◆ **Exercise instructions**
Copy out verbatim the stretch of the listing from the line containing "coordinates (813, 7)." through the line containing "center [22, 398].", both lines included.

Data items
_ _ _

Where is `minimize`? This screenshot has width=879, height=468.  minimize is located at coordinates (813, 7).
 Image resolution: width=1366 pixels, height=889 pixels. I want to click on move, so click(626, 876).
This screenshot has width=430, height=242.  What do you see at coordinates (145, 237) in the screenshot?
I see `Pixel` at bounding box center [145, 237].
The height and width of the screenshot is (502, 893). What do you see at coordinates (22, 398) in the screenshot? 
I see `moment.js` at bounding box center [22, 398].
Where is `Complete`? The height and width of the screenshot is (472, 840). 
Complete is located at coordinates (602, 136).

_ _ _

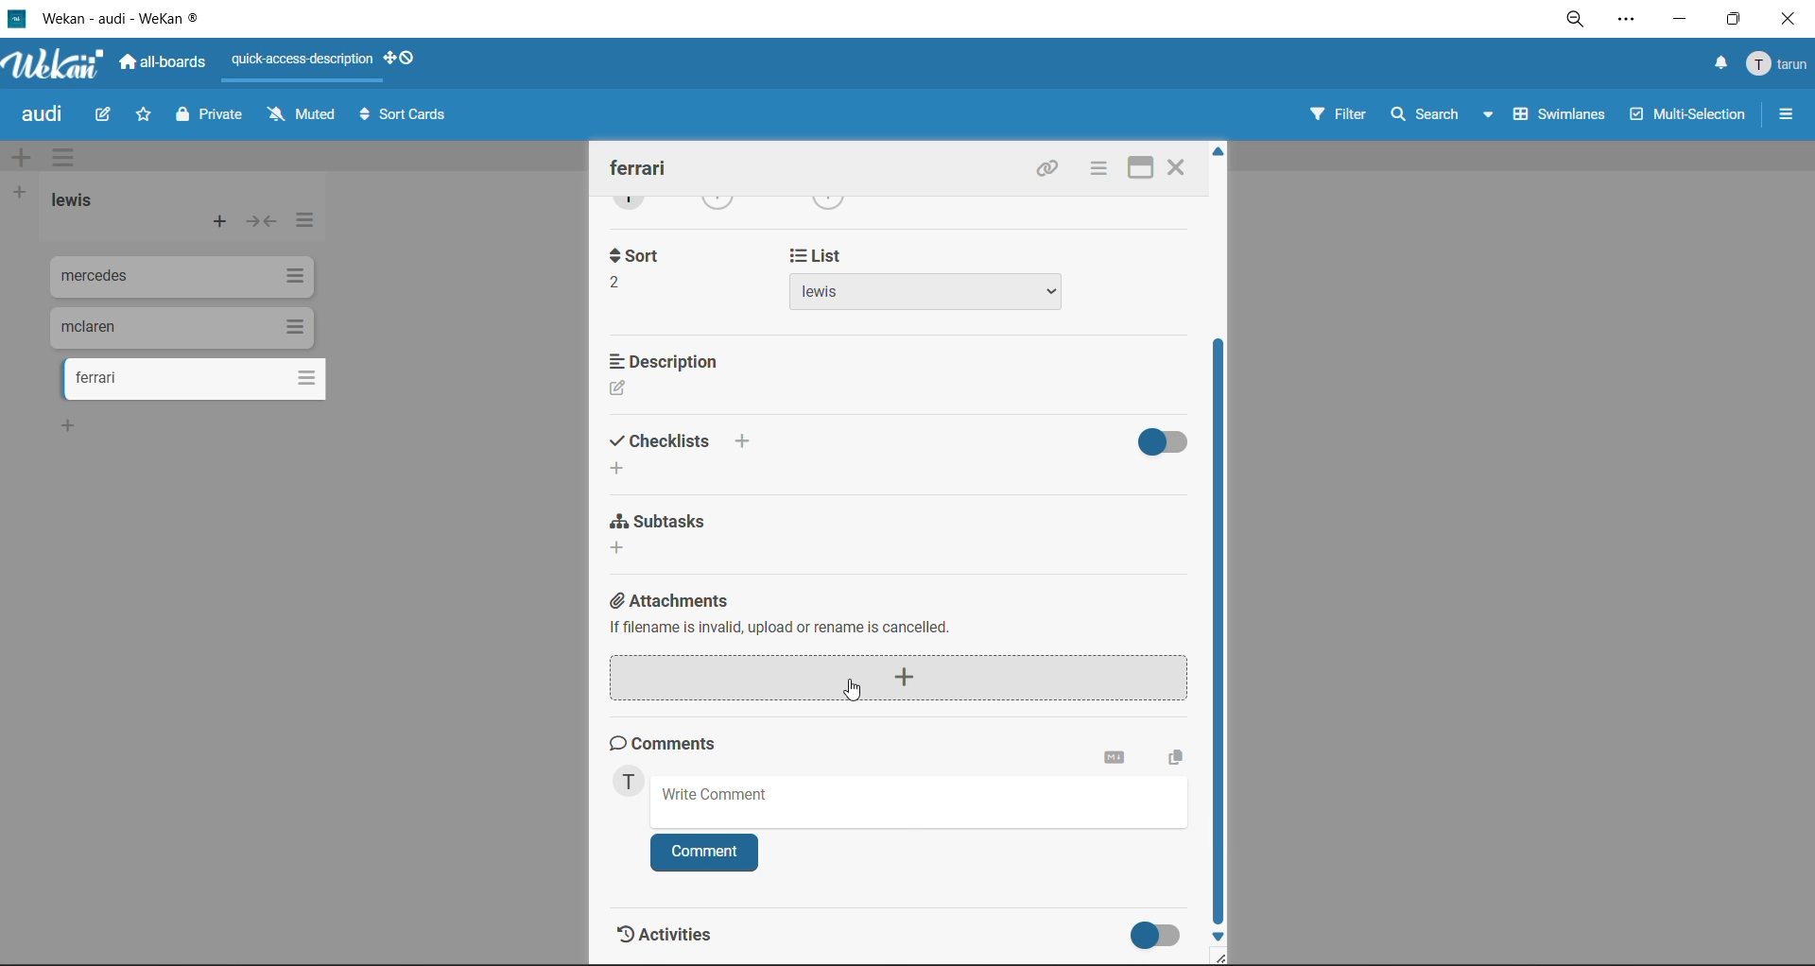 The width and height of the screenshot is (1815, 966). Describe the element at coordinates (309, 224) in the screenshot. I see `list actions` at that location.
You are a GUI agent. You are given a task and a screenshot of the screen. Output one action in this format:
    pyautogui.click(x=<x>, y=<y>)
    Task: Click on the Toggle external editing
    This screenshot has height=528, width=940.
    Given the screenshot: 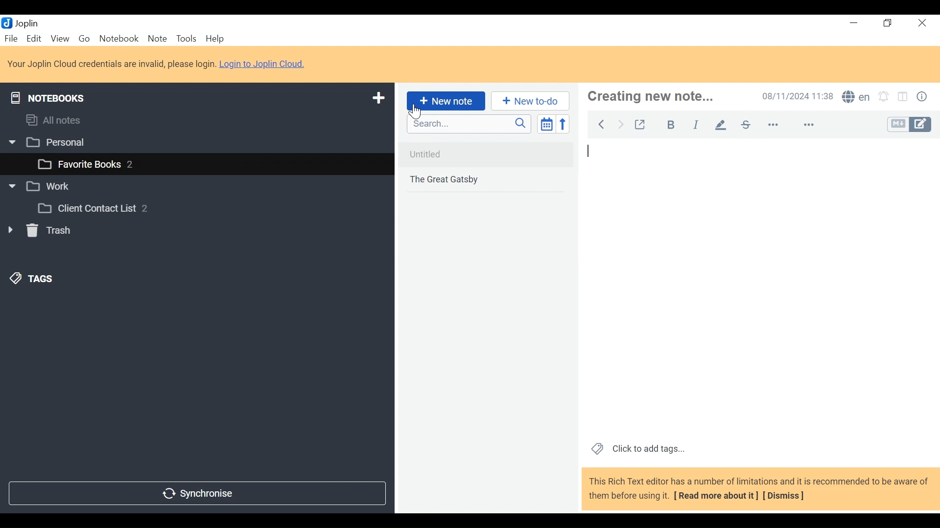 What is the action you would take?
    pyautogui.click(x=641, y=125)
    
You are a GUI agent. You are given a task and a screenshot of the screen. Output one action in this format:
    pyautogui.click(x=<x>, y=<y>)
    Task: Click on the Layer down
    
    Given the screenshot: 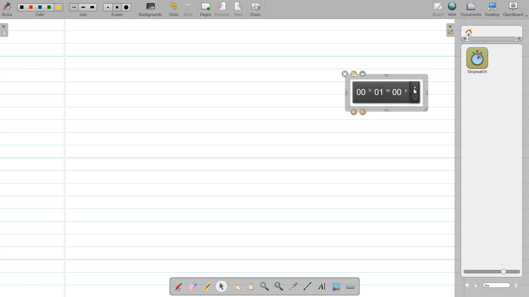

_ _ _

◆ **Answer for the task**
Where is `minimize`? This screenshot has width=879, height=468.  minimize is located at coordinates (813, 7).
 Image resolution: width=1366 pixels, height=889 pixels. I want to click on move, so click(626, 876).
This screenshot has width=430, height=242.  What do you see at coordinates (145, 237) in the screenshot?
I see `Pixel` at bounding box center [145, 237].
The height and width of the screenshot is (502, 893). What do you see at coordinates (22, 398) in the screenshot? 
I see `moment.js` at bounding box center [22, 398].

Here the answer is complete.